**What you should do:** Copy the lines from the line containing "The width and height of the screenshot is (701, 600)." through the line containing "[x=242, y=153]", both included, swapping "accomplish" for "complete" and changing nothing else.

**Supplied entries:**
====================
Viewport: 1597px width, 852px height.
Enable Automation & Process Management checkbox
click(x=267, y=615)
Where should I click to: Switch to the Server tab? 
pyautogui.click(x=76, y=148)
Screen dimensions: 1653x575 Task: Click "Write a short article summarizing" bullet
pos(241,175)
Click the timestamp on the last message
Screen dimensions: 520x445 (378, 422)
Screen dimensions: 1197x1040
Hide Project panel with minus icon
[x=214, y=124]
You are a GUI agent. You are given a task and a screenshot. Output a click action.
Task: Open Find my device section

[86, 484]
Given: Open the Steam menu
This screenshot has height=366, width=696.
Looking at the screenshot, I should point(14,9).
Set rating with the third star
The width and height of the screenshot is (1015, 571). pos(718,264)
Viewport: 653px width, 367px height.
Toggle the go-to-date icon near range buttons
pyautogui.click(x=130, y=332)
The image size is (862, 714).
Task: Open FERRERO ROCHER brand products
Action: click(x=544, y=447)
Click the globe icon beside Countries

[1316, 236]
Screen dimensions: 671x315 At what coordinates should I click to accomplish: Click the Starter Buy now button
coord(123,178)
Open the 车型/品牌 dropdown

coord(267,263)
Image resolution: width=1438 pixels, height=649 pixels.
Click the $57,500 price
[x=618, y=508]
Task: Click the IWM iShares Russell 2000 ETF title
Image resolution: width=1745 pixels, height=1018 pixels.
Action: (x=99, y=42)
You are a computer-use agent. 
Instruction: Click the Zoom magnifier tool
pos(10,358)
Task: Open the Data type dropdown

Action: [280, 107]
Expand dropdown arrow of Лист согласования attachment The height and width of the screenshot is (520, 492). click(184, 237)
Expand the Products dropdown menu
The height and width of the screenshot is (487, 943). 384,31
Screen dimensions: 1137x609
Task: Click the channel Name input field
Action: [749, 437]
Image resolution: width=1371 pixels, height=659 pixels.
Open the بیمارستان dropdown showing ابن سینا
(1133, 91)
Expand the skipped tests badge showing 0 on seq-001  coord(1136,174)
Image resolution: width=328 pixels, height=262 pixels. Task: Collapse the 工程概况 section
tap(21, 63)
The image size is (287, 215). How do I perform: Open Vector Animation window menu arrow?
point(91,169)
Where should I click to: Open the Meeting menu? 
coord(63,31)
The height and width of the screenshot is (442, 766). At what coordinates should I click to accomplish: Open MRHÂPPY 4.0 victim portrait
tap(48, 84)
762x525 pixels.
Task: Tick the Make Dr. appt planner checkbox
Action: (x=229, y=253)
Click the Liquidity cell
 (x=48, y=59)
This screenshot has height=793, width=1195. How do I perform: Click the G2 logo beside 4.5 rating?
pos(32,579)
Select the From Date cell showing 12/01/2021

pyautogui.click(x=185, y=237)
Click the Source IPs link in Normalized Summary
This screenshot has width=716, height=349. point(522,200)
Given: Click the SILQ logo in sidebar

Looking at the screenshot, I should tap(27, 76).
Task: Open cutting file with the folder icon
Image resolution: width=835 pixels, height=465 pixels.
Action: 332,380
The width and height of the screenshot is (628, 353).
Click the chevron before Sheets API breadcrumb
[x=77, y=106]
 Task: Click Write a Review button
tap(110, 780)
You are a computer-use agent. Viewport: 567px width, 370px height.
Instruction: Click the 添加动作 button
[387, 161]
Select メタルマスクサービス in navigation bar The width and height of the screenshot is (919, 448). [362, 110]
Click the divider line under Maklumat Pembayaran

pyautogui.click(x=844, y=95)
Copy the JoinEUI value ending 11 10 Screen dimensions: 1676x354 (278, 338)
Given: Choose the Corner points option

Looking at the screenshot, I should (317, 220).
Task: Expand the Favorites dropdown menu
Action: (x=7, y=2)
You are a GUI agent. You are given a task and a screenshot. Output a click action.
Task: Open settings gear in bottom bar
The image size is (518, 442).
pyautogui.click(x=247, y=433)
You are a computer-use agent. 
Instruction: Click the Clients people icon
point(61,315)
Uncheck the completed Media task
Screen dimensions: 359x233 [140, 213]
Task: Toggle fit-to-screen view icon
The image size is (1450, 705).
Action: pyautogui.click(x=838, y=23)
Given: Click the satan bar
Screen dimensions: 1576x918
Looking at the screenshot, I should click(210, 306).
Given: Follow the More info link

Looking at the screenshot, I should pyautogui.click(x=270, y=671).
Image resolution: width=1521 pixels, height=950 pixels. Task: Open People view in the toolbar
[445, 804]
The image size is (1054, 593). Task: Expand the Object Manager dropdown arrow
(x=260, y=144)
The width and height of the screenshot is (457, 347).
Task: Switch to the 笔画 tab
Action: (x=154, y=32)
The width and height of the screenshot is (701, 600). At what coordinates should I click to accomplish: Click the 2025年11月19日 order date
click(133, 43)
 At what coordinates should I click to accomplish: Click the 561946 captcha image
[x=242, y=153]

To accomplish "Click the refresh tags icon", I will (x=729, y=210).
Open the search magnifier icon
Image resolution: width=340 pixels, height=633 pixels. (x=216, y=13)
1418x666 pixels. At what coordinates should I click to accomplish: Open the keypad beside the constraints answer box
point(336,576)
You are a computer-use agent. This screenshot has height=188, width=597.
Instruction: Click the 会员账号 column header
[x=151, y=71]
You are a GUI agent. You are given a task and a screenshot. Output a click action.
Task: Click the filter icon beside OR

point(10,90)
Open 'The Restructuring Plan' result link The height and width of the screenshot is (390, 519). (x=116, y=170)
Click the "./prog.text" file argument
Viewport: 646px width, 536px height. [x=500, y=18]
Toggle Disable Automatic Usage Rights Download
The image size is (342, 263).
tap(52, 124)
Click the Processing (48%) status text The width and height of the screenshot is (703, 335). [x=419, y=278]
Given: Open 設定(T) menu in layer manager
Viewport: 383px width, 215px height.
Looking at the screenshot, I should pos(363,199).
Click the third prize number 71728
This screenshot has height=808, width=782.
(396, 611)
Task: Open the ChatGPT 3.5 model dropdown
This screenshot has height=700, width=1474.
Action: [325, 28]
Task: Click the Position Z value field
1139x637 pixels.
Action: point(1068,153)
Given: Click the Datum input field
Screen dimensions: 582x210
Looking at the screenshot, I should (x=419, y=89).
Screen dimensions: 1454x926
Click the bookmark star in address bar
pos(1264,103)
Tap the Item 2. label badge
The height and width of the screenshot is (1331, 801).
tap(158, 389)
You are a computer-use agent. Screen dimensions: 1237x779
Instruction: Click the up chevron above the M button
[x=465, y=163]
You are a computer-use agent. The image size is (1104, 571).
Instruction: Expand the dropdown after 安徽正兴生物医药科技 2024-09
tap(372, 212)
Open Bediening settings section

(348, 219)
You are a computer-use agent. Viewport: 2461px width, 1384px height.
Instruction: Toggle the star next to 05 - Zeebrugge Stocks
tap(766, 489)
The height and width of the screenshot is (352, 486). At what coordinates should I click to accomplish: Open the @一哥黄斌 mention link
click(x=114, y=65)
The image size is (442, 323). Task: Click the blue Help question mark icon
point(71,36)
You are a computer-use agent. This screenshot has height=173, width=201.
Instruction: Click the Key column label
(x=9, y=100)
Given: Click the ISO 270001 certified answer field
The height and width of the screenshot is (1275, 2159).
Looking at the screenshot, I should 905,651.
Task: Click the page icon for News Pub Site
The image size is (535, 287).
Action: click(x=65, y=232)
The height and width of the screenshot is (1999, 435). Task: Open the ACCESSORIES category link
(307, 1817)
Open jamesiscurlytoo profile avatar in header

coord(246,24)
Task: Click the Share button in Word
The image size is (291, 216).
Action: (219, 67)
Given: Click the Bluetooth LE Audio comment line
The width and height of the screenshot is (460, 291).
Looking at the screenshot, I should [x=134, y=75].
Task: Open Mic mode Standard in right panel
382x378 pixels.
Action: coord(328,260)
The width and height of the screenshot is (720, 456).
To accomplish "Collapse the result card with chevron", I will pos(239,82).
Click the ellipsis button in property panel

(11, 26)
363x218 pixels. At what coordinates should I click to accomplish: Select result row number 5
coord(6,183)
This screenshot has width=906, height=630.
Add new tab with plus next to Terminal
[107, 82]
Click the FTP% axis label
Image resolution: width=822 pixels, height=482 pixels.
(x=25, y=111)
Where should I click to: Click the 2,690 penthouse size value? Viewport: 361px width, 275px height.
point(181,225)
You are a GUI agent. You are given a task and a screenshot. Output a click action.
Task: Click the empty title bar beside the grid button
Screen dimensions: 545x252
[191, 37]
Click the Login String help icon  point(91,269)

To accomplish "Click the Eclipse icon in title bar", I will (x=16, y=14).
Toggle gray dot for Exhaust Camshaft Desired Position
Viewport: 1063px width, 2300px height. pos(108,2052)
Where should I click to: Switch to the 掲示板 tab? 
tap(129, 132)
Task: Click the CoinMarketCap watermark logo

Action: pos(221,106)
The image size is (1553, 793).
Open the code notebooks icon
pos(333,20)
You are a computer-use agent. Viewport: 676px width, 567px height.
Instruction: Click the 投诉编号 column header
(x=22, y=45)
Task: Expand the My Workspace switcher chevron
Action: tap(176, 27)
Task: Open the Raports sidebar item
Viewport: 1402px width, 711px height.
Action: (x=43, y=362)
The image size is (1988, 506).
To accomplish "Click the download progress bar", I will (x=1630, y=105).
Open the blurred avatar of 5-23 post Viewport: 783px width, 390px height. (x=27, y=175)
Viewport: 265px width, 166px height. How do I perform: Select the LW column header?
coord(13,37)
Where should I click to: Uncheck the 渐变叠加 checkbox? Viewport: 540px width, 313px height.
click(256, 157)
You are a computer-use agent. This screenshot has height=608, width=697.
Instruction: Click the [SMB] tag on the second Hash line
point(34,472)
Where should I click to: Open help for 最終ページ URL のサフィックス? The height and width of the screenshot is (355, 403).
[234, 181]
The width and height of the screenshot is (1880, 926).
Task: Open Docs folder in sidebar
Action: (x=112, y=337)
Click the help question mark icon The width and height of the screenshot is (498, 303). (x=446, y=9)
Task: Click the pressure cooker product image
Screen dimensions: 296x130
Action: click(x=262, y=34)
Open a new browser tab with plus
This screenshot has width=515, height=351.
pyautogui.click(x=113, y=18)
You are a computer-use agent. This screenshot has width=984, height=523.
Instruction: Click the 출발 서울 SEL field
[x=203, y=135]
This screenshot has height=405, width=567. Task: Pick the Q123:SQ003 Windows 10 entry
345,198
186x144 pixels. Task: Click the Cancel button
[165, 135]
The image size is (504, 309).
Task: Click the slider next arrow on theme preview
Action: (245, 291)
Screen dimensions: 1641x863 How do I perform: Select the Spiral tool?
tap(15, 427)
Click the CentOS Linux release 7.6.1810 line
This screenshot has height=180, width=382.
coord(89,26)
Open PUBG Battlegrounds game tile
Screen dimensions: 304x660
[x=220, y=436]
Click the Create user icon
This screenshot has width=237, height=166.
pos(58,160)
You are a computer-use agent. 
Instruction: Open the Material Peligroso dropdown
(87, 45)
====================
**Result of the task:**
The width and height of the screenshot is (701, 600). At what coordinates should I click to complete: Click the 2025年11月19日 order date
click(133, 43)
 At what coordinates should I click to complete: Click the 561946 captcha image
[x=242, y=153]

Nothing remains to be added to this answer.